→ PROVIDED PASSAGE:
The leading crops are sugar cane, coffee and tobacco. Over one-half of the exports consists of coffee, and a little less than one-fourth, of sugar. Cacao and fruits make a large part of the remainder.

[Illustration: A PUERTO RICAN SUGAR MILL.]

Rice forms the chief food of the laboring classes, and this grows, not on the wet lowlands, as in our country, but on the mountain sides.

Bananas and plantains are two of the important food products. Next to these, the yam and the sweet potato form the diet of the natives.

Among the fruit trees we find cocoanut palms, tamarinds, prickly pears, guavas, mangoes, bananas, oranges, limes, cacao (or cocao) trees and lemons.

Among the spices found here are the pimento, or allspice, nutmeg, clove, pepper, mace, cinnamon, ginger, and vanilla.

The hills are covered with forests, which, yield valuable timber and dye woods. Among these are mahogany, cedar, ebony, and lignum-vitae trees. Logwood and other dye materials are common.

Many varieties of the palm flourish here, - the cocoanut palm producing fruit in greater abundance than in any other country of the West Indies.

THE COCOA PALM.

The most abundant cocoanut groves in the world are said to be found on Puerto Rico and the other islands of the Antilles. This tree usually grows near the coast, for it loves the salt water; but it is sometimes found on the hill slopes a short distance inland.

"The tree grows to a height of from sixty to eighty feet, lives a hundred years, bears a hundred nuts each year, and is said to have a hundred uses for man."

The trees bear such heavy burdens of fruit that it seems impossible that so slender a trunk could hold such a weight of fruit in the air. The fruit is expensive when it comes to us, because of the difficulty in climbing the trees, gathering the nuts, and removing from them the heavy fibrous husks.

[Illustration: GATHERING COCOANUTS.]

Here is a negro gathering cocoanuts. Let us watch him. He climbs the tall tree, dragging a rope after him. About his waist is a belt in which is thrust a machete.

He hacks off a bunch of the nuts and attaches it to the end of the rope. It is then lowered to another negro or to the ground. The nuts are in bunches of a dozen or two, and are covered with a green, smooth, shining covering.

Entries for locating words and elements
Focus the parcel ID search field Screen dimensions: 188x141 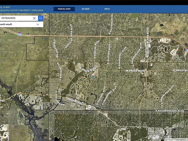tap(16, 18)
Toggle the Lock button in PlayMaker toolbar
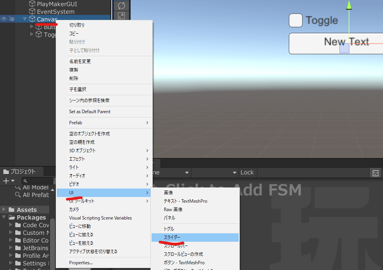383x270 pixels. tap(247, 172)
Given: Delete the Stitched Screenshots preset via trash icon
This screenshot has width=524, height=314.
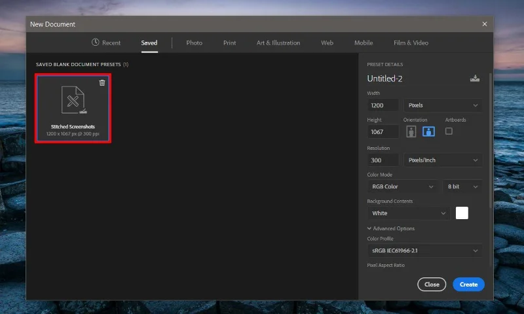Looking at the screenshot, I should 102,83.

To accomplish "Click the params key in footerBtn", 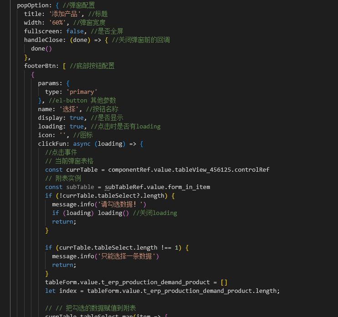I will click(49, 83).
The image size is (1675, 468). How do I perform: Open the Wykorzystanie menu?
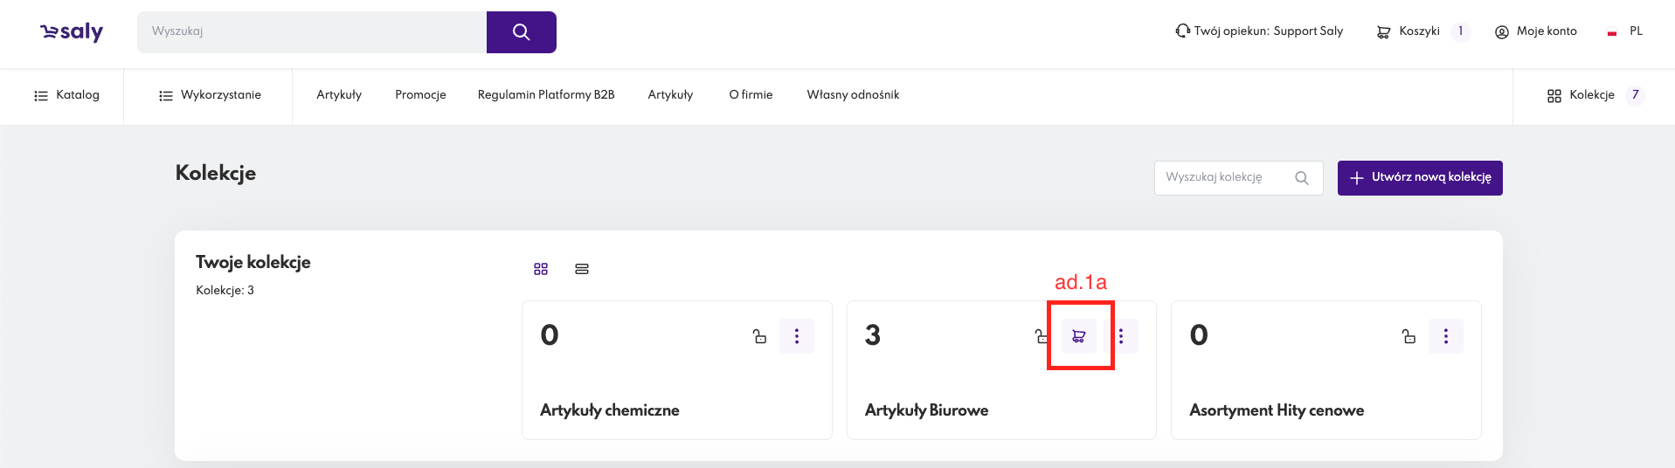click(x=210, y=95)
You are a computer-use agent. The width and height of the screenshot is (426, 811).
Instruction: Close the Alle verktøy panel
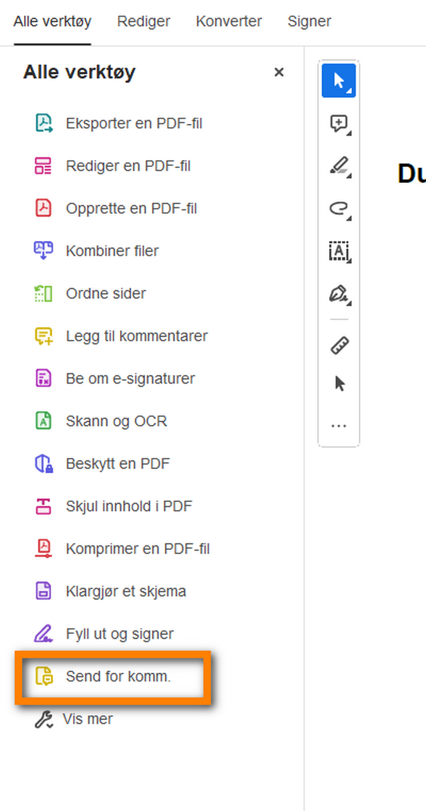279,72
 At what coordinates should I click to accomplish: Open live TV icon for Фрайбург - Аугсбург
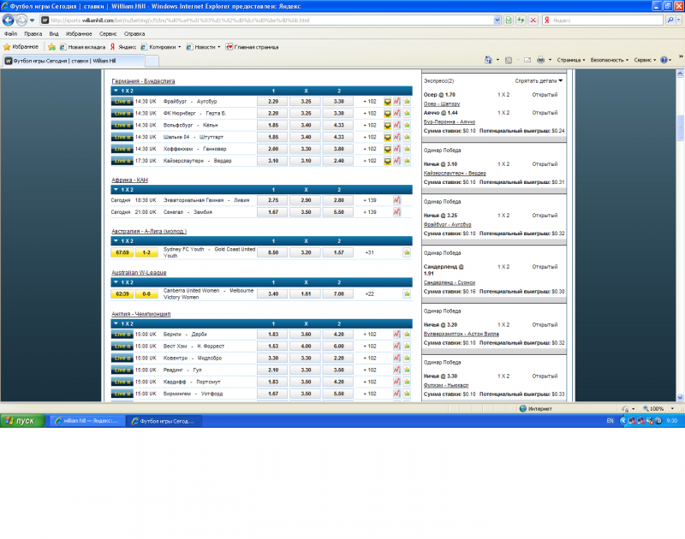pyautogui.click(x=387, y=102)
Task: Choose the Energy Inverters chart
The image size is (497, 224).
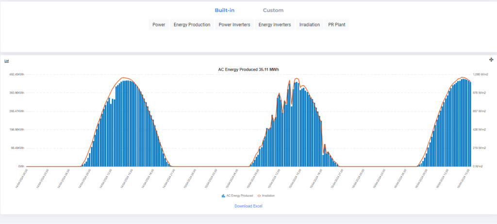Action: [x=275, y=25]
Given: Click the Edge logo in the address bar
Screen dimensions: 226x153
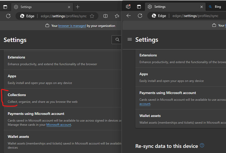Looking at the screenshot, I should coord(21,16).
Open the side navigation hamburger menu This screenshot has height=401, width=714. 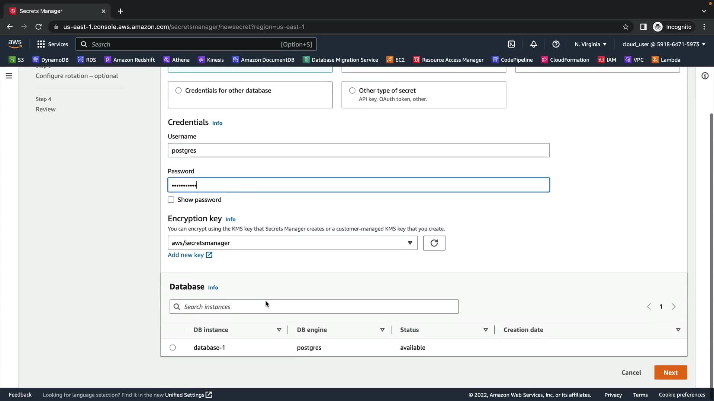pos(9,76)
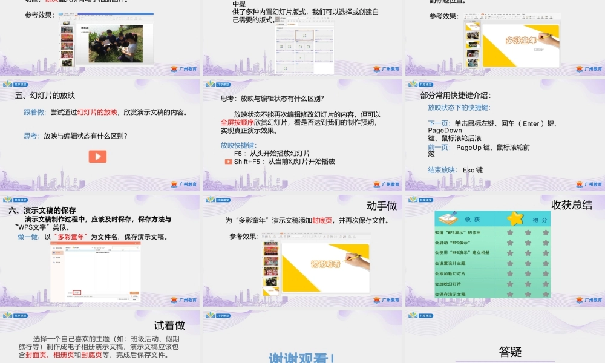This screenshot has height=363, width=605.
Task: Open the children photo reference screenshot
Action: click(x=106, y=39)
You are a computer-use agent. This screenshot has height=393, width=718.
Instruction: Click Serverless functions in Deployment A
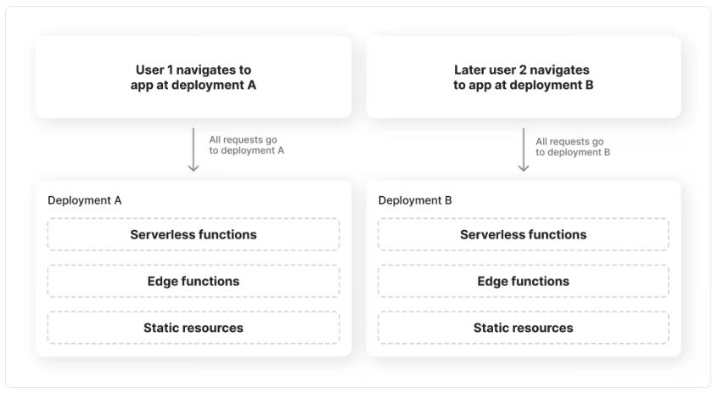coord(194,234)
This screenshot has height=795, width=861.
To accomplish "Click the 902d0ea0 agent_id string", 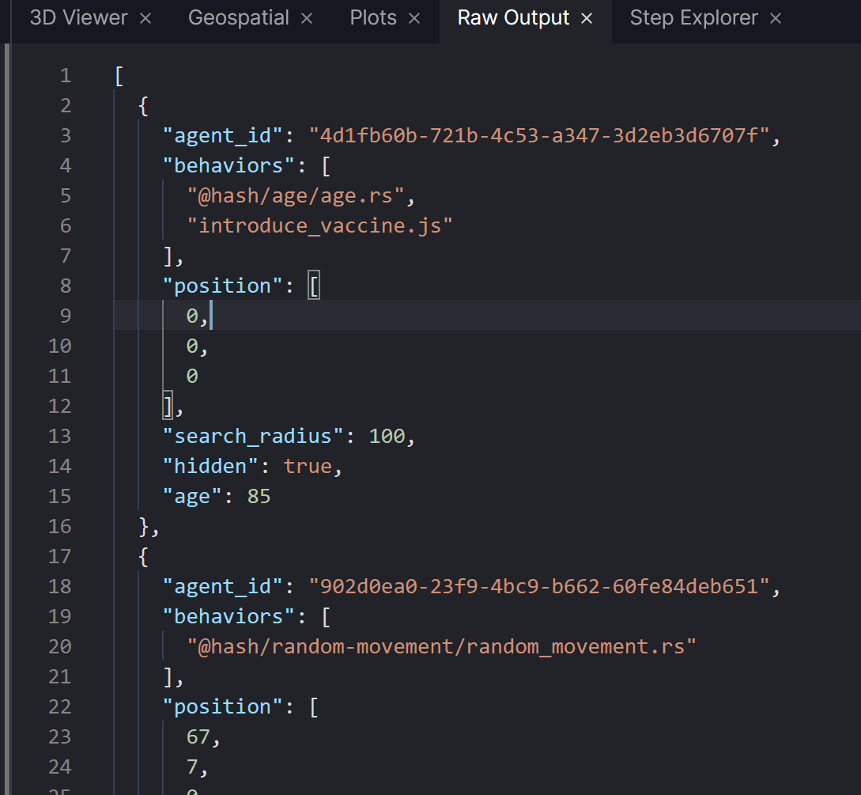I will 539,587.
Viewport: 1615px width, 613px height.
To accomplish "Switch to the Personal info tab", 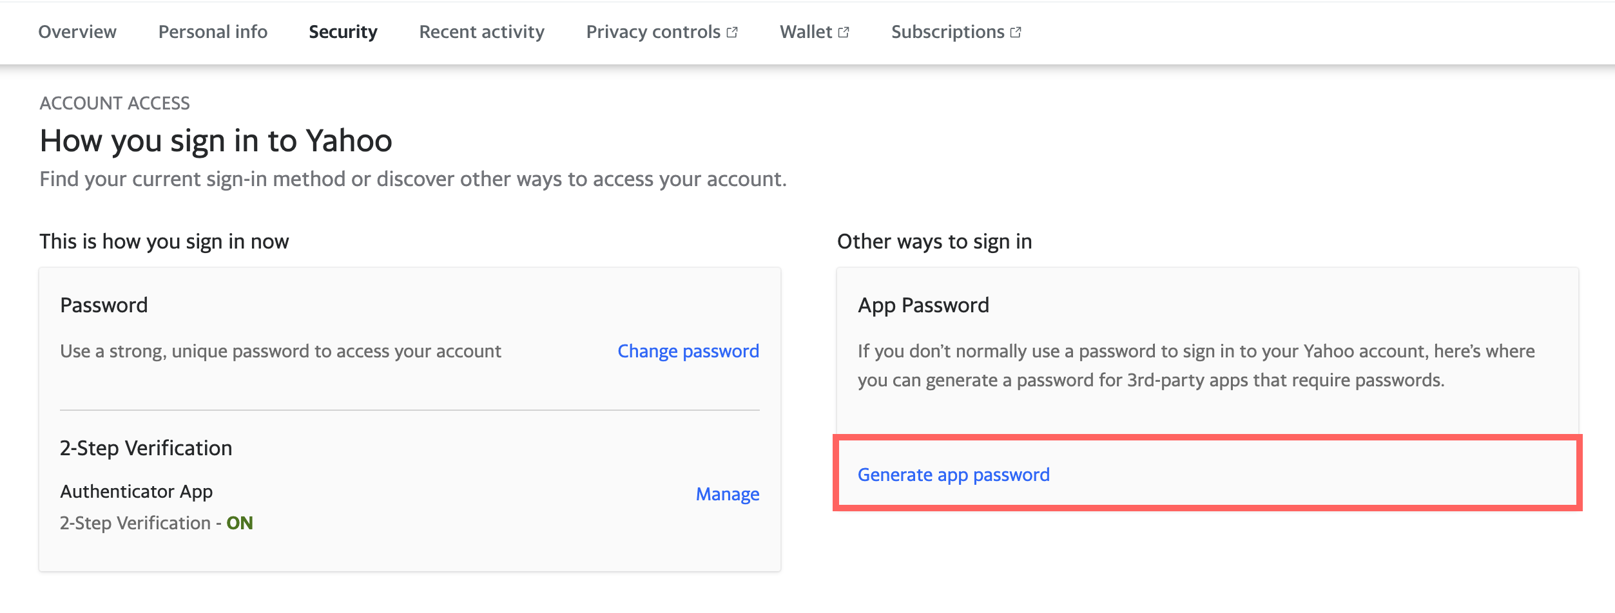I will [x=213, y=32].
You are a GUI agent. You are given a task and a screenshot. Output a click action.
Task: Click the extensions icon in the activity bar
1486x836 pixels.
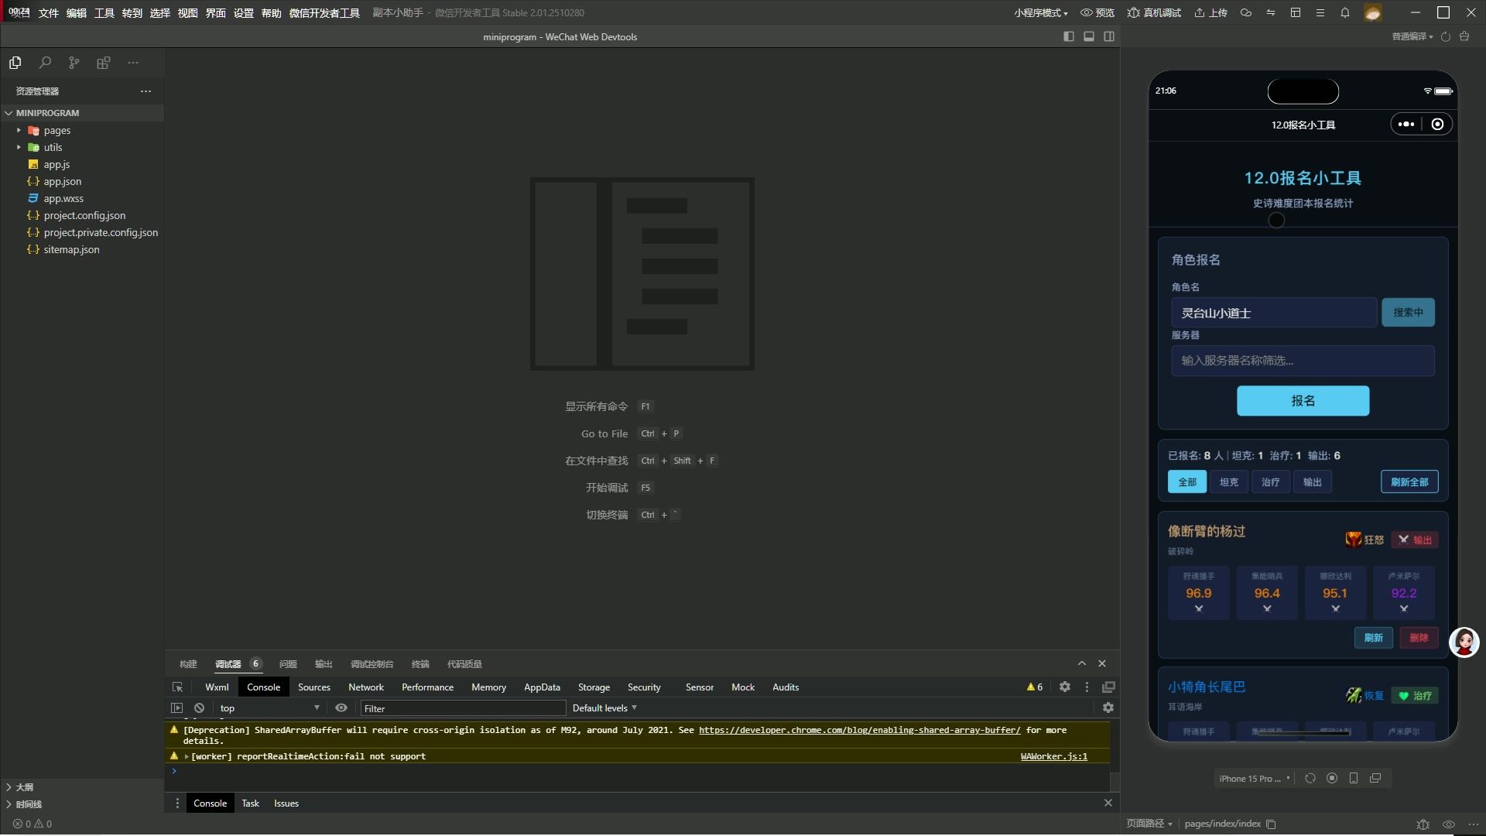coord(103,63)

→ GOAL: Can you write out the stretch of the passage on Puerto Rico from "Among the fruit" through "materials are common."? These entries have nothing to do with the passage on Puerto Rico.

→ IN RESPONSE:
Among the fruit trees we find cocoanut palms, tamarinds, prickly pears, guavas, mangoes, bananas, oranges, limes, cacao (or cocao) trees and lemons.

Among the spices found here are the pimento, or allspice, nutmeg, clove, pepper, mace, cinnamon, ginger, and vanilla.

The hills are covered with forests, which, yield valuable timber and dye woods. Among these are mahogany, cedar, ebony, and lignum-vitae trees. Logwood and other dye materials are common.